▶ _작업 지시 1_:
풀이 글의 첫 번째 방법에서 주석이 "반복 코드"라고 부른 for 문이 무엇을 하는지 주석과 코드를 근거로 한두 문장으로 설명하세요.

▶ _인용된 글_:
* * *

문제 링크

풀이 과정

전체 코드

• 첫 번째 방법 → 완전 탐색 (재귀)

def solution(picks, minerals):
    fatigues = {
        0: {"diamond": 1, "iron": 1, "stone": 1},   # 다이아몬드
        1: {"diamond": 5, "iron": 1, "stone": 1},   # 철
        2: {"diamond": 25, "iron": 5, "stone": 1}   # 돌
    }
    fatigue_min = 1e+8
    
    def bfs(picks, minerals, fatigue):
        nonlocal fatigue_min
        # base case
        if (sum(picks) == 0) or (len(minerals) == 0):
            if fatigue < fatigue_min:   fatigue_min = fatigue
            return
        # 반복 코드 -> 곡괭이로 광물을 캐고, 피로도를 증가시킨다.
        for idx in fatigues.keys():   
            if picks[idx] >= 1:
                picks_copied = picks.copy()
                picks_copied[idx] -= 1
                bfs(
                    picks_copied, 
                    minerals[5:], 
                    fatigue + sum([fatigues[idx][mineral] for mineral in minerals[:5]])
                )
                
    bfs(picks, minerals, 0) 
    
    return fatigue_min

• 두 번째 방법 → 정렬

def solution(picks, minerals):
    minerals = minerals[:sum(picks)*5]
    mineral_sets = [[0, 0, 0] for _ in range(10)]
    answer = 0
    
    for idx, mineral in enumerate(minerals):
        if mineral == 'diamond':  mineral_sets[idx//5][0] += 1
        elif mineral == 'iron':  mineral_sets[idx//5][1] += 1
        else:  mineral_sets[idx//5][2] += 1
    
    mineral_sets = sorted(mineral_sets, key=lambda x: (-x[0], -x[1], -x[2]))

* * *

▶ _작업 지시 2_:
아래 기록에서 "You are a computer-use agent."이 들어 있는 줄부터 기록의 마지막 줄까지 한 글자도 바꾸지 말고 옮겨 적으세요.

▶ _이 작업의 기록_:
* * *

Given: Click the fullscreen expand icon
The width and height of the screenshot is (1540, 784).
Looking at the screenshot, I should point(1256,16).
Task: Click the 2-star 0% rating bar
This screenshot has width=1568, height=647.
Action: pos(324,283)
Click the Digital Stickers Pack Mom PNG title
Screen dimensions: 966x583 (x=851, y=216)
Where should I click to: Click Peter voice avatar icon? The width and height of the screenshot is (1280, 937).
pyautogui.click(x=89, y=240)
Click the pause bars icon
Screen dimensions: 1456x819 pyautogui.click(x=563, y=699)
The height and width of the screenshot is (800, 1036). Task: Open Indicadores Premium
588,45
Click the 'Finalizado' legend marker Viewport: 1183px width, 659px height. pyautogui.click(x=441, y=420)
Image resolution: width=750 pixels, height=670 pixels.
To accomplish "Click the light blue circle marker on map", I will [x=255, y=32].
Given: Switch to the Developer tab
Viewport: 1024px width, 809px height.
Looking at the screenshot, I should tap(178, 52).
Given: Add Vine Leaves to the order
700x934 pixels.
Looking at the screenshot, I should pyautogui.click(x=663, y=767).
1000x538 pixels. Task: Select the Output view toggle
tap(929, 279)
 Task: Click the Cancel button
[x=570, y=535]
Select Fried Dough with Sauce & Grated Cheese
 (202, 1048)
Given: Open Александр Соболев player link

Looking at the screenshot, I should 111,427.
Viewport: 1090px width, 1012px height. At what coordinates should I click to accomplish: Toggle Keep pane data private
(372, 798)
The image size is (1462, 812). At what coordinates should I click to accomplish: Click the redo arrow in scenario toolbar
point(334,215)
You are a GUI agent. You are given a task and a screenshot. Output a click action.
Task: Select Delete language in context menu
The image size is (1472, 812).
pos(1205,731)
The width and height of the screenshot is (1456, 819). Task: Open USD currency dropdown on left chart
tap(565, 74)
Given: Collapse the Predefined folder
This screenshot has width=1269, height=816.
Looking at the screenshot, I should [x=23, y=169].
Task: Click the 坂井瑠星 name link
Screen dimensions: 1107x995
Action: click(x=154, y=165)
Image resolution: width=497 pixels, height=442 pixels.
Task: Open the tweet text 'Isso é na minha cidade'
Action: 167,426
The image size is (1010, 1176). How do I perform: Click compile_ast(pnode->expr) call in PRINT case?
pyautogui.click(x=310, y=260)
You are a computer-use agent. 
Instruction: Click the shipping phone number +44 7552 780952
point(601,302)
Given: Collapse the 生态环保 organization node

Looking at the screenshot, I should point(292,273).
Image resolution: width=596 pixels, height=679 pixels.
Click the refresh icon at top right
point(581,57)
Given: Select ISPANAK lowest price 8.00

* * *

▶ _전체 답변 1_:
이 반복문은 주석대로 곡괭이로 광물을 캐고 피로도를 늘리는 부분입니다. 남은 개수가 1개 이상인 곡괭이마다 picks를 복사해 그 곡괭이 수를 1 줄인 다음, 앞의 광물 5개에 대한 피로도를 fatigues 표에서 더하고 나머지 광물(minerals[5:])로 재귀 호출합니다.

▶ _전체 답변 2_:
You are a computer-use agent. 
Instruction: Click the shipping phone number +44 7552 780952
point(601,302)
Given: Collapse the 生态环保 organization node

Looking at the screenshot, I should point(292,273).
Image resolution: width=596 pixels, height=679 pixels.
Click the refresh icon at top right
point(581,57)
Given: Select ISPANAK lowest price 8.00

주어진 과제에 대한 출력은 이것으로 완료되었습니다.